**Extract to read:**
------------------------------------------------

Interest Only Mortgages
The borrower only pays the interest on the mortgage through monthly payments for a term that is fixed on an interest-only mortgage loan. The term is usually between 5 and 7 years. After the term is over, many refinance their homes, make a lump sum payment, or they begin paying off the principal of the loan. However, when paying the principal, payments significantly increase.
If the borrower decides to use the interest-only option each month during the interest-only period, the payment will not include payments toward the principal. The loan balance will actually remain unchanged unless the borrower pays extra.
Compare Interest-Only Loans With Amortizing Mortgages
Use our interest-only calculator to estimate your monthly IO payments, or use this calculator to compare fixed vs ARM vs IO ARM loan payments side-by-side.
Who Should Consider an Interest Only Loan?
The borrower may consider an interest only mortgage if they:
- Desire to afford more home now.
- Know that the home will need to be sold within a short time period.
- Want the initial payment to be lower and they have the confidence that they can deal with a large payment increase in the future.
- Are fairly certain they can get a significantly higher rate of return investing the moey elsewhere.
Advantages of Interest Only Loans
There are pros and cons with each different type of mortgage. The advantages of having an interest only mortgage loan are:
- Monthly payments are low during the term.
- The borrower can purchase a larger home later by qualifying for a larger loan amount.
- Placing extra money into investments to build net worth.
- During the interest-only period, the whole amount of the monthly payment (for mortgages up to $750,000) qualifies as tax-deductible.
Disadvantages of Interest Only Loans
There are some drawbacks to interest-only mortgage plans. These disadvantages are:
- Rising mortgage rates increases risk if it’s an ARM.
- Many people spend extra money instead of investing it.
- Many cannot afford principal payments when the time arrives and many are not disciplined enough to pay extra toward the principal.
- Income may not grow as quickly as planned.
- The home may not appreciate as fast as the borrower would like.
Other Risks Associated with Interest Only Loans
- It is a risk when focusing only on the ability to make the interest only payments. The reason is because the borrower will eventually have to pay interest and principal every month. When this occurs, the payment could increase significantly, leading to what is called “payment shock.”
- If the borrower has the payment-option ARM and they only make the minimum payments that do not include the amount of interest due, the unpaid interest is tacked onto the principal. The borrower can end up owning more than what was originally borrowed. If the loan balance grows to the limit of the contract, monthly payments will go up.
- Borrowers may be able to avoid the “payment shock” that is associated with the end of interest only mortgages. However, it is difficult to predict what interest rates will be in ten years, so if the loan balance is higher than the value of the home, refinancing may not be possible.
- Some mortgages, which includes interest only mortgages have penalties when a borrower prepays. If the loan is refinanced during the repayment penalty period, the borrower may end up owing additional fees. It is important to check with the lender to see if such a penalty may apply.

------------------------------------------------

**Supplied data:**

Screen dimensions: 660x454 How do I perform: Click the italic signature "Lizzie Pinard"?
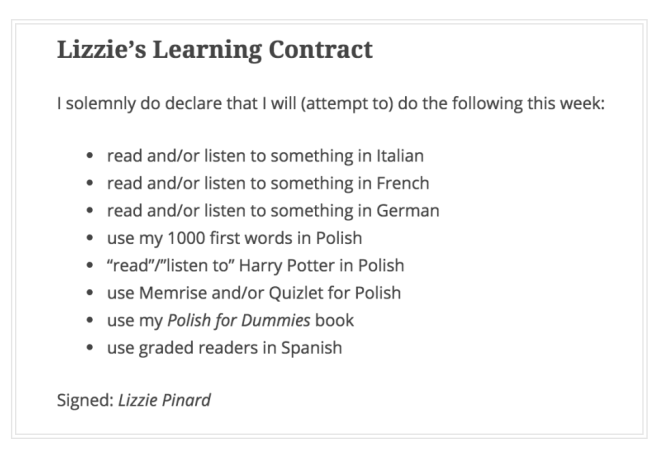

------------------------------------------------

**Tasks for this exercise:**
- 1) In the interest-only mortgage text, how long does the interest-only term usually last?
- 2) Resume the interest-only mortgage text after its final sentence.
The data comes from a different source than the interest-only mortgage text.

**Answers by task:**
- 1) It usually lasts between 5 and 7 years.

- 2)
- The home may not be worth as much as what is owed on the mortgage or it will depreciate quickly if housing prices fall. Even if the prices remain the same, if the borrower has negative amortization they will owe more on the mortgage than what they could get from selling the home. They may find it difficult to refinance and if deciding to sell, may owe the lender more than what would be received from a buyer.
Am I A Good Candidate for an Interest Only Loan?
Although many risks exist, interest only mortgage payments may be the right one for the borrower if the following apply:
- The current income is rather modest and is certain that income will increase in the future.
- The equity in the home is sizeable and the borrower will use the money to go toward other investments or principal payments.
- Income is irregular and the borrower wants the flexibility of making interest only minimum payments during times in which income is low, and makes larger payments during periods in which income is higher.
Alternatives to Interest Only Loans
Not everyone can make an interest only loan work. It is important that the borrower do research to see if such a loan is right for their particular situation. If the borrower finds that the interest only mortgage is not right, then there are other options available. If the borrower is not sure that an interest only mortgage is right, there are other alternatives to consider:
- The borrower should find out if they qualify for community housing that offers low interest rates or reduced fees for homebuyers making their first purchase. This makes owning a home more affordable.
- It is important to shop around for features and terms that fit the budget, so it may be the right decision to consider a fixed-rate mortgage.
- It is important to take time to save money for a bigger down payment, which reduces the amount that needs to be borrowed, which makes payments more affordable.
- The borrower should look for a cheaper home. Once equity is built, the borrower can buy a bigger and more expensive home.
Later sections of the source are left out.